DATA SUPPLIED:
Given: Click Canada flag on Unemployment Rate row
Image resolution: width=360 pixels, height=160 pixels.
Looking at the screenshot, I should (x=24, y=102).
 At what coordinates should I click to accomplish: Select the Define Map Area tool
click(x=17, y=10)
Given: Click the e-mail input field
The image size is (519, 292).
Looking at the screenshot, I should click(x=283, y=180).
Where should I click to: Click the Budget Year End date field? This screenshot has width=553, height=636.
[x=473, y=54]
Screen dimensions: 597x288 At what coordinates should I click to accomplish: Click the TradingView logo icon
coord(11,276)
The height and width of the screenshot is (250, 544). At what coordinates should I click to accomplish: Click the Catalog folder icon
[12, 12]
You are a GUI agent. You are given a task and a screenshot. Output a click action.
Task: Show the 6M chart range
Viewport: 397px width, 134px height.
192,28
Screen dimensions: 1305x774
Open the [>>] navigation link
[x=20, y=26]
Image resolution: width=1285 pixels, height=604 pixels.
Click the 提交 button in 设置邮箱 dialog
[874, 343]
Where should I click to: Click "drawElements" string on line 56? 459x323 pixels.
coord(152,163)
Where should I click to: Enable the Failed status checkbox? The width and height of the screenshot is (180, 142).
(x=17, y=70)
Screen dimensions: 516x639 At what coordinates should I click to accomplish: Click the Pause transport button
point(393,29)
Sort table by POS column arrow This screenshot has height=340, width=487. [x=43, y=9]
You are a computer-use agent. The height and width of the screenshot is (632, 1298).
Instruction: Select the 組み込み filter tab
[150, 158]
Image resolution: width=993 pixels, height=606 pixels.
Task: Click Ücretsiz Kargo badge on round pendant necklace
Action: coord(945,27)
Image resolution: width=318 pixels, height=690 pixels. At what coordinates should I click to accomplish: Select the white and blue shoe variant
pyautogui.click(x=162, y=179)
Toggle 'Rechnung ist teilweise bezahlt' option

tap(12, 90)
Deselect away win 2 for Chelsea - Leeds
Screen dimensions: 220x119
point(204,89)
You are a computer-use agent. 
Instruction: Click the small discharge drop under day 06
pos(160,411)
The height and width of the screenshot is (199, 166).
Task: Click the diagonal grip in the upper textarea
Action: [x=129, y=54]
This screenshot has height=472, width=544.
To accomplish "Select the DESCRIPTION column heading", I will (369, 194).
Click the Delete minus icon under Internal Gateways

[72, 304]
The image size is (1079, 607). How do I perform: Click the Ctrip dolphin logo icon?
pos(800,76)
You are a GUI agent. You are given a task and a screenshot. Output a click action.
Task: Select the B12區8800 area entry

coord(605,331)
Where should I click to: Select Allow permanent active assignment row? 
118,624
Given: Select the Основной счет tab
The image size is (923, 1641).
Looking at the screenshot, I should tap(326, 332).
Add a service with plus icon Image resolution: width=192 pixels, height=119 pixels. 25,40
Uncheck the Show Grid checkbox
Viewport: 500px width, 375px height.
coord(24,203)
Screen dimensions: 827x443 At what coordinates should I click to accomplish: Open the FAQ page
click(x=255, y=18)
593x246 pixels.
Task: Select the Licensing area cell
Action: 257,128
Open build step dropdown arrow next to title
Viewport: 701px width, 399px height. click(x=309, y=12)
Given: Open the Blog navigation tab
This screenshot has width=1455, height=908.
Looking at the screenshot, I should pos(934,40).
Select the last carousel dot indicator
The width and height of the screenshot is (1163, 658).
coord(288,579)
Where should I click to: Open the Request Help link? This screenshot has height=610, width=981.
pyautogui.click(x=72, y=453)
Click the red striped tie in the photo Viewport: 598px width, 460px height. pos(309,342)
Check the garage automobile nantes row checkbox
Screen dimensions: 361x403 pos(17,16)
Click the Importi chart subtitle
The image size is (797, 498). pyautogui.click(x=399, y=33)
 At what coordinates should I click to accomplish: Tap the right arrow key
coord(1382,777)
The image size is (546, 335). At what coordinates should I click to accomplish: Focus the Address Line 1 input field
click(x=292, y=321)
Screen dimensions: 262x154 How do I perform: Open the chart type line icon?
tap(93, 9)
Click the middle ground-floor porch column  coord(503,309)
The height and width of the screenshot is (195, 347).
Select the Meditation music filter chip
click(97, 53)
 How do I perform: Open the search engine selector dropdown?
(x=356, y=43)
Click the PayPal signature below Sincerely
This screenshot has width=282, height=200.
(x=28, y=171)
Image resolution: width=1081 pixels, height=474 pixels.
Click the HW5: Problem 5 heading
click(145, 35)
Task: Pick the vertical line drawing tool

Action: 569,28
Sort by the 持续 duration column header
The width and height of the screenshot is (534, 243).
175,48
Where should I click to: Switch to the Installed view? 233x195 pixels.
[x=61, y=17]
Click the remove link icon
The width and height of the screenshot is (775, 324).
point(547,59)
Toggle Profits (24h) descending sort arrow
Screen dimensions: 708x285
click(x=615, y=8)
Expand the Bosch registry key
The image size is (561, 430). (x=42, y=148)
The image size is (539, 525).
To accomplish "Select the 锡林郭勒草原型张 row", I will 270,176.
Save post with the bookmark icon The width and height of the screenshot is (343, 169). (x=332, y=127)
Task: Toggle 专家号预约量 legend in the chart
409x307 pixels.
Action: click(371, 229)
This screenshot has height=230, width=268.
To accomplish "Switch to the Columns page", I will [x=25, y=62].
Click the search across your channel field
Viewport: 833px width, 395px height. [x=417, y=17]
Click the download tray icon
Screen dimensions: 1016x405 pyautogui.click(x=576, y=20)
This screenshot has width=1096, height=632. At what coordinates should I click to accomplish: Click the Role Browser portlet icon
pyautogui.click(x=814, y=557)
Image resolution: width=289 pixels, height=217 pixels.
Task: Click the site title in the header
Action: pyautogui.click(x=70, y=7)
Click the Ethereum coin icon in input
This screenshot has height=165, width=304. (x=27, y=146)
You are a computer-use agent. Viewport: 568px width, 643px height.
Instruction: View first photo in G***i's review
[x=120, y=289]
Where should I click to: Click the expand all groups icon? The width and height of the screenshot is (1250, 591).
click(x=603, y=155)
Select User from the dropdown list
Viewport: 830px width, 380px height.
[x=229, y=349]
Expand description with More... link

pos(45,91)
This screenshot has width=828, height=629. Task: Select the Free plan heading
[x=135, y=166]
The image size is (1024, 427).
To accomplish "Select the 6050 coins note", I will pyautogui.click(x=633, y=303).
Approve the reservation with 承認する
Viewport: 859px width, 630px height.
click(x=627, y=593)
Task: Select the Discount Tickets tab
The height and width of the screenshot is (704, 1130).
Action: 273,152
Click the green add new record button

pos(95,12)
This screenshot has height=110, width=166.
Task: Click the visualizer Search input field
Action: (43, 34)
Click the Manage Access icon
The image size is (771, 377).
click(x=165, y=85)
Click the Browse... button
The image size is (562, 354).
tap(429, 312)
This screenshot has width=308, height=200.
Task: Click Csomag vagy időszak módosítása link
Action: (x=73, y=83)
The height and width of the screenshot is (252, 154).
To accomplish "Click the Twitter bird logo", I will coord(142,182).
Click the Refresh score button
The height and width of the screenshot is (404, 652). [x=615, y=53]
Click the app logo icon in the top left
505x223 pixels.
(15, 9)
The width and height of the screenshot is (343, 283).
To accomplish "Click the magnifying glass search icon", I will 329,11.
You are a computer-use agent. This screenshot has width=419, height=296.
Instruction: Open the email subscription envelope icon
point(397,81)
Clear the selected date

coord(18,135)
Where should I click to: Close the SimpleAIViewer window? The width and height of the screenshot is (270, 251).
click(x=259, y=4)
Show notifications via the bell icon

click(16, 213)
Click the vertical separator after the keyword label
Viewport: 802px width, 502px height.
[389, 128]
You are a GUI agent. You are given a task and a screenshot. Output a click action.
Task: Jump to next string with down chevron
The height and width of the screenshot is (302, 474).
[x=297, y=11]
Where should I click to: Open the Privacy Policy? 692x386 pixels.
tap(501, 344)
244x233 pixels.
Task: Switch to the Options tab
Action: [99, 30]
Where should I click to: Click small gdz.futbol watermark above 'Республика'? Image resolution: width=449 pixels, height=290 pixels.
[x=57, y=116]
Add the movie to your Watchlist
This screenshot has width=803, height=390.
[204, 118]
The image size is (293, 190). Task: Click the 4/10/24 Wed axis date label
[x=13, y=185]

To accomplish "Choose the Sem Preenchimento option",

EXERCISE DIRECTIONS:
In the entries above, find the line with "Screen dimensions: 708x285" and the line with "This screenshot has height=230, width=268.", then restate word for word both of them and every line between, with nothing more.

WORKED SOLUTION:
Screen dimensions: 708x285
click(x=615, y=8)
Expand the Bosch registry key
The image size is (561, 430). (x=42, y=148)
The image size is (539, 525).
To accomplish "Select the 锡林郭勒草原型张 row", I will 270,176.
Save post with the bookmark icon The width and height of the screenshot is (343, 169). (x=332, y=127)
Task: Toggle 专家号预约量 legend in the chart
409x307 pixels.
Action: click(371, 229)
This screenshot has height=230, width=268.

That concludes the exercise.